Re: NFSv4/pNFS possible POSIX I/O API standards

Gary Grider <ggrider@xxxxxxxx> · Sun, 17 Dec 2006 20:54:13 -0700

At 07:57 PM 12/17/2006, Ragnar Kjørstad wrote:
On Sun, Dec 17, 2006 at 01:51:38PM -0800, Ulrich Drepper wrote:
> Matthew Wilcox wrote:
> >I know that the rsync load is a major factor on kernel.org right now.
>
> That should be quite easy to quantify then.  Move the readdir and stat
> call next to each other in the sources, pass the struct stat around if
> necessary, and then count the stat calls which do not originate from the
> stat following the readdir call.  Of course we'll also need the actual
> improvement which can be achieved by combining the calls.  Given the
> inodes are cached, is there more overhead then finding the right inode?
>  Note that is rsync doesn't already use fstatat() it should do so and
> this means then that there is no long file path to follow, all file
> names are local to the directory opened with opendir().
>
> My but feeling is that the improvements are minimal for normal (not
> cluster etc) filesystems and hence the improvements for kernel.org would
> be minimal.

I don't think the overhead of finding the right inode or the system
calls themselves makes a difference at all.
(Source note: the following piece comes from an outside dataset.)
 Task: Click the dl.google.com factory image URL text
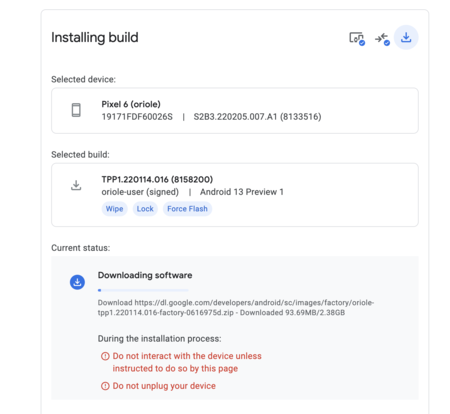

E.g. the rsync numbers I
listed spend more than 0.3ms per stat syscall. That kind of time is not
spent in looking up kernel datastructures - it's spent doing IO.

That part that I think is important (and please correct me if I've
gotten it all wrong) is to do the IO in parallel. This applies both to
local filesystems and clustered filesystems, allthough it would probably
be much more significant for clustered filesystems since they would
typically have longer latency for each roundtrip.  Today there is no good
way for an application to stat many files in parallel. You could do it
through threading, but with significant overhead and complexity.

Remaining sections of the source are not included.